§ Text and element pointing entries
########################################

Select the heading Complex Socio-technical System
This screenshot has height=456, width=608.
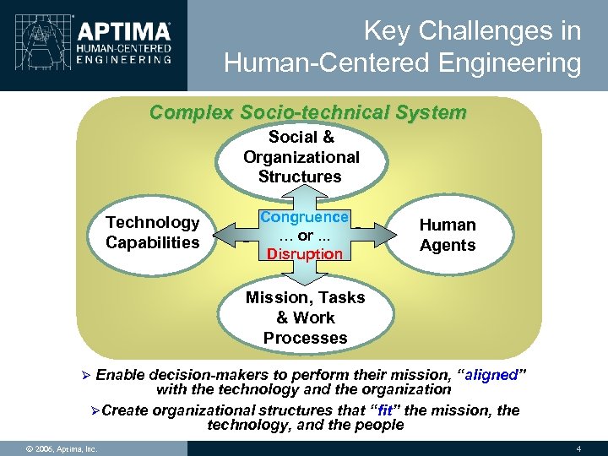[307, 112]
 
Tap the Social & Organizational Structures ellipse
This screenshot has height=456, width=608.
[301, 157]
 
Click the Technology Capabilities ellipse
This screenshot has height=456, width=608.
[153, 232]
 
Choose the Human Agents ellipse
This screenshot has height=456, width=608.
[448, 236]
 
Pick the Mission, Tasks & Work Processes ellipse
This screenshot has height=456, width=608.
[305, 318]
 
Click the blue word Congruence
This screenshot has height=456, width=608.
[304, 217]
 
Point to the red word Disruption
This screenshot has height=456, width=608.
[305, 254]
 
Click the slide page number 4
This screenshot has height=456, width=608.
[578, 447]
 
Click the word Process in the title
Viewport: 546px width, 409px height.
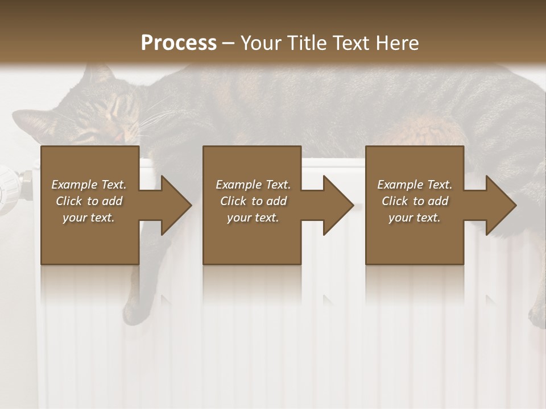click(x=179, y=43)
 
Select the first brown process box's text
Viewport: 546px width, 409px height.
click(x=89, y=201)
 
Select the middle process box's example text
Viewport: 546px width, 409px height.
click(x=253, y=201)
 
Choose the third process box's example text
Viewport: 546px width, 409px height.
click(x=415, y=201)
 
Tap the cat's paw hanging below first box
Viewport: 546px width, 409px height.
click(x=134, y=310)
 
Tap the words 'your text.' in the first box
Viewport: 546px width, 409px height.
click(x=89, y=218)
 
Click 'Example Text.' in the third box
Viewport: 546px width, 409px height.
click(x=415, y=185)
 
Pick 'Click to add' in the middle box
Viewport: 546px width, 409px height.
click(x=253, y=201)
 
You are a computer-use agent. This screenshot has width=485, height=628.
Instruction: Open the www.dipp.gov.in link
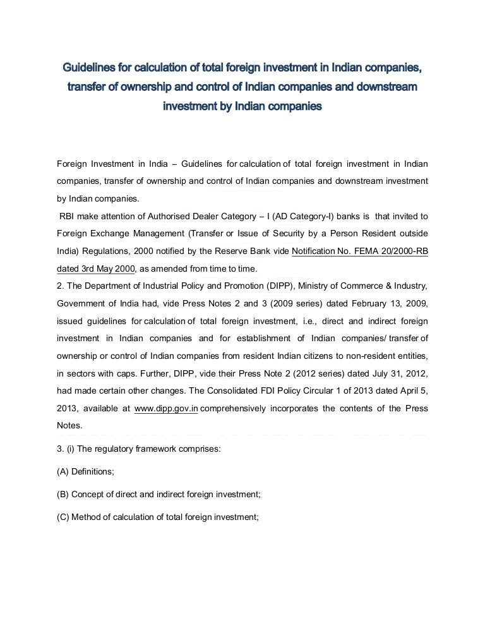167,409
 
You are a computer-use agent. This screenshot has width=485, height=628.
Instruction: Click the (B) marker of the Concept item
63,493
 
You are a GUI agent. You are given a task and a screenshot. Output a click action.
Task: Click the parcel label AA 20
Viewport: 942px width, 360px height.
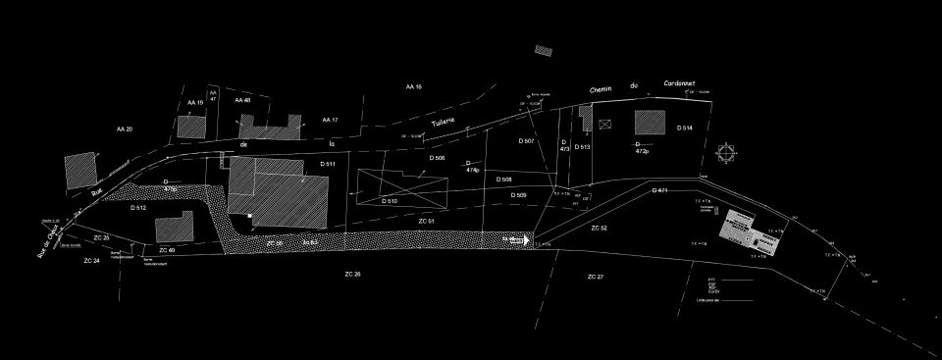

########################################

§ Task instructions
Pull out each line from the entries above that contains the word "third", treating uppercase and lowercase as different.

§ Answer in full
Choose the third process box's example text
Click 'Example Text.' in the third box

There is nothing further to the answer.